With the level of technology currently available to directors enabling remote or flexible working (think Skype, conference calls, tablets and 4G mobiles), directors would be forgiven for thinking that they can automatically hold board meetings remotely. However, the position is not so simple.
Whether a meeting can be held remotely is determined by the company’s articles of association (‘oh no’, we hear you groan!). That should not be an issue for more recently incorporated companies as the Model Articles will apply which, provided they have not been amended by the company’s bespoke articles, allow directors to deal with their board meetings remotely.
But the directors of a company incorporated before 1 October 2009 will not be able to hold their meetings remotely unless the company has either updated its articles to enable board meetings to be held in this way or adopted the new Model Articles. This is because the old default articles, known as “Table A”, did not give directors the ability to hold meetings other than in person.
Table A does allow directors to ‘regulate their own proceedings’ but case law suggests this is unlikely to cover remote board meetings – unless the directors have been blessed with the foresight to resolve to do this at a previously held meeting (which isn’t usually the case!).
So what can we do?
- An alternative is to have all the directors sign a written resolution of the board. However, usually the issue of a remote board meeting being held arises because not all of the directors are available and/or they are not in close proximity to equipment or technology which will enable them to circulate and sign a written resolution.
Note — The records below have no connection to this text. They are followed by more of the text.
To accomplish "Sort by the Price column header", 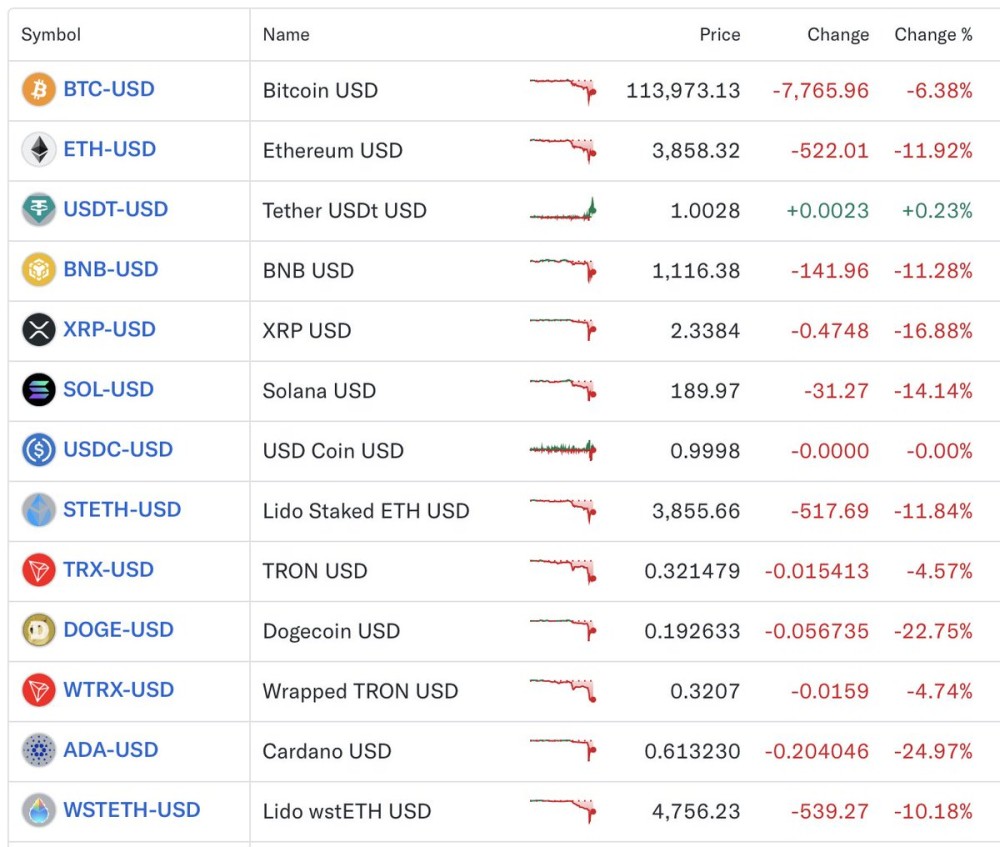I will coord(720,35).
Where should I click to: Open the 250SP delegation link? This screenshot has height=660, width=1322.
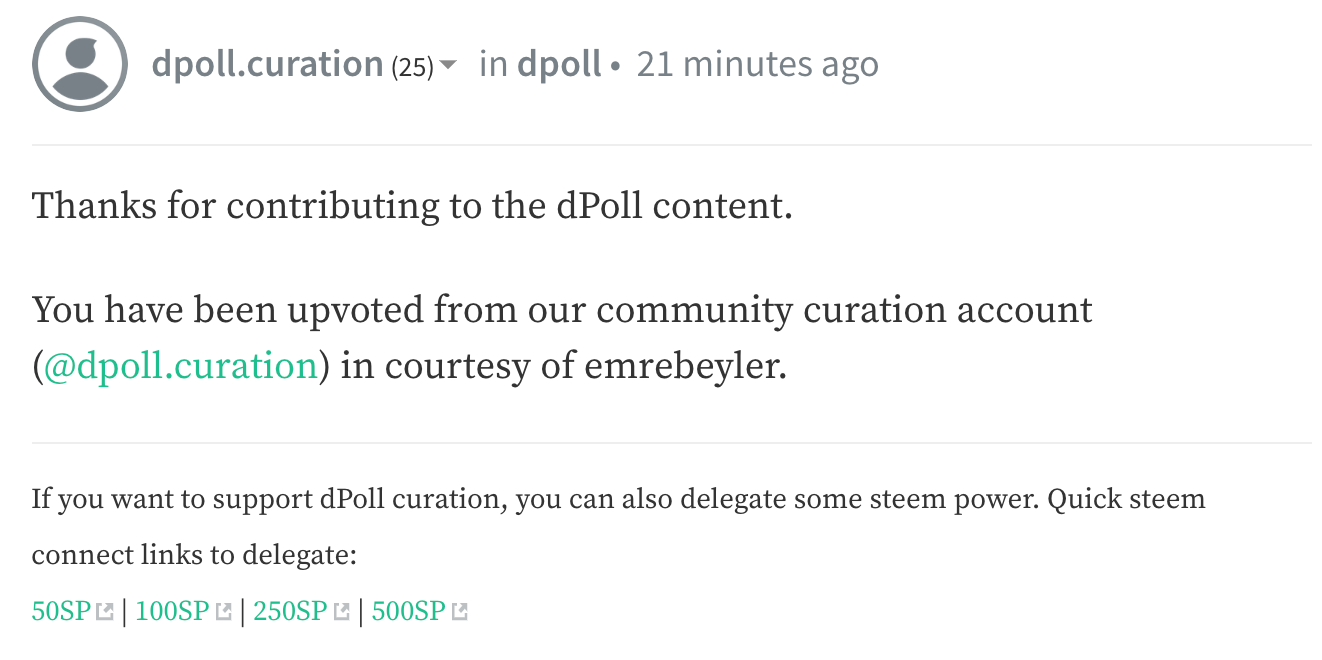(x=290, y=611)
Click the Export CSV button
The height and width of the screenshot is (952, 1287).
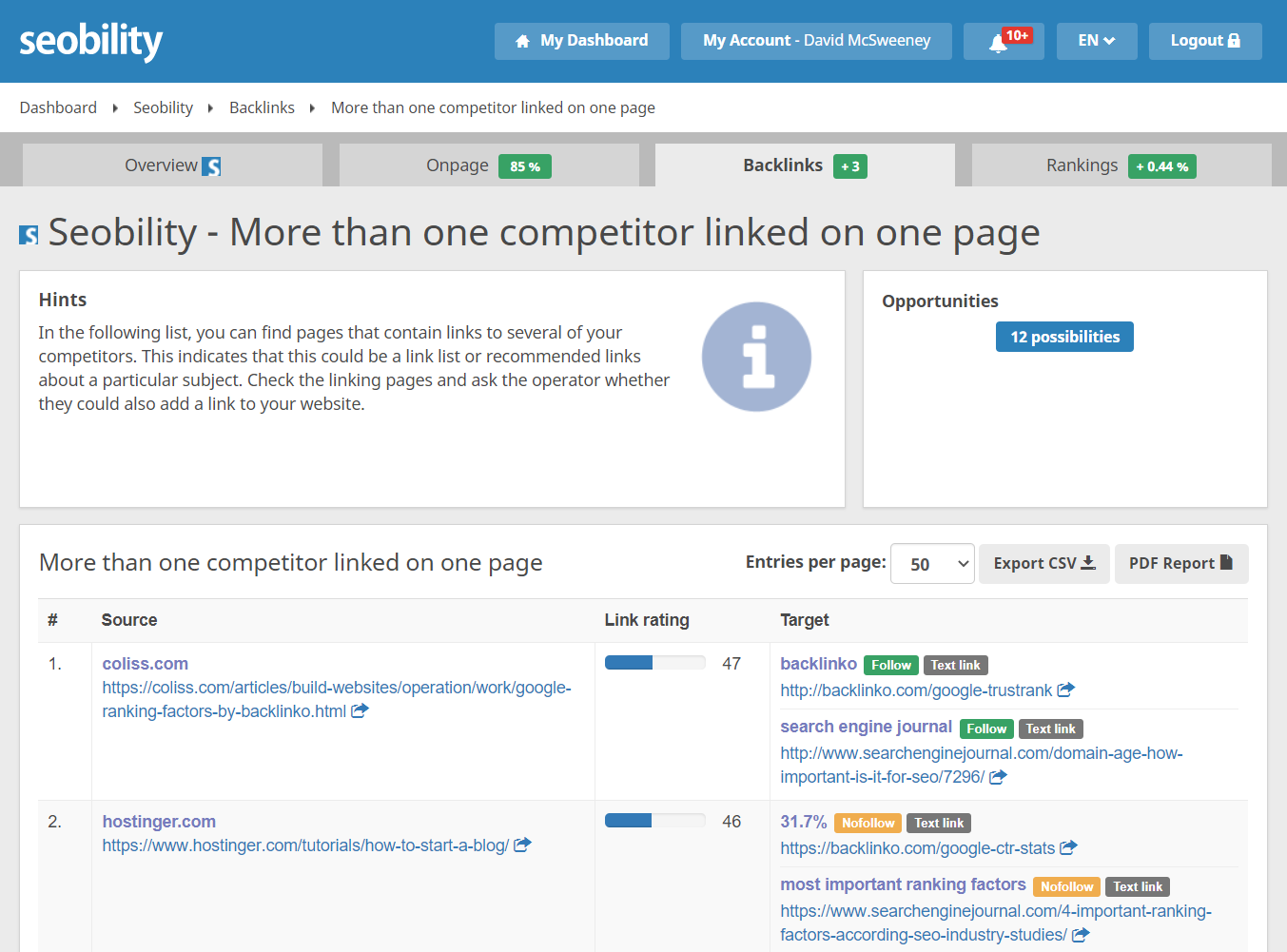point(1043,564)
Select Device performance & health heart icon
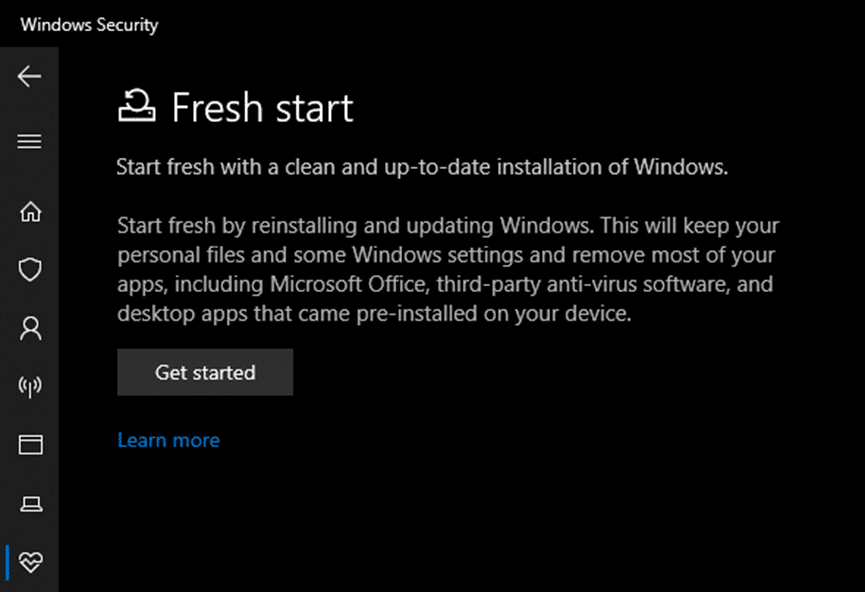This screenshot has height=592, width=865. point(30,561)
- Hold the call initially and then back it up with a confirmatory written resolution as soon as possible. Not perfect, but it does provide evidence that the resolutions were passed albeit that evidence is provided at a later date, which may not be acceptable in the situations mentioned below.
- Hold the call and let it be challenged? This has the advantage of ensuring that the directors do actually discuss the business at hand and they can then record the decisions made. The attendees at a subsequent meeting may approve the minutes of the previous, remote, meeting. But where there are significant or sensitive transactions being approved, or fundamental disputes between directors, this approach may not be appropriate.
Who cares what the articles say?
- Lawyers - On a corporate transaction the process for holding board meetings, and approving transactions, comes under greater scrutiny.
- Banks - Often the banks, or the lawyers they instruct, will be keen to see that the proceedings of directors follow the articles to the letter.
- Courts - As reported on our Talking Finance blog recently (see The need for board meetings), if a transaction by a company is not properly authorised by the board this can have significant results, including the transaction being void.
- Directors - Failing to act in accordance with the company’s articles is a breach of the duties owed by directors to their company. So directors certainly should care what those articles say!
In the ‘real’ world…
In reality, particularly with owner-managed businesses, it is unlikely that every single meeting of the board is held in accordance with the articles.
But directors need to be aware of the limits placed on them by the articles, and the dangers of failing to comply with them, as the consequences can be significant for both the company and the directors personally.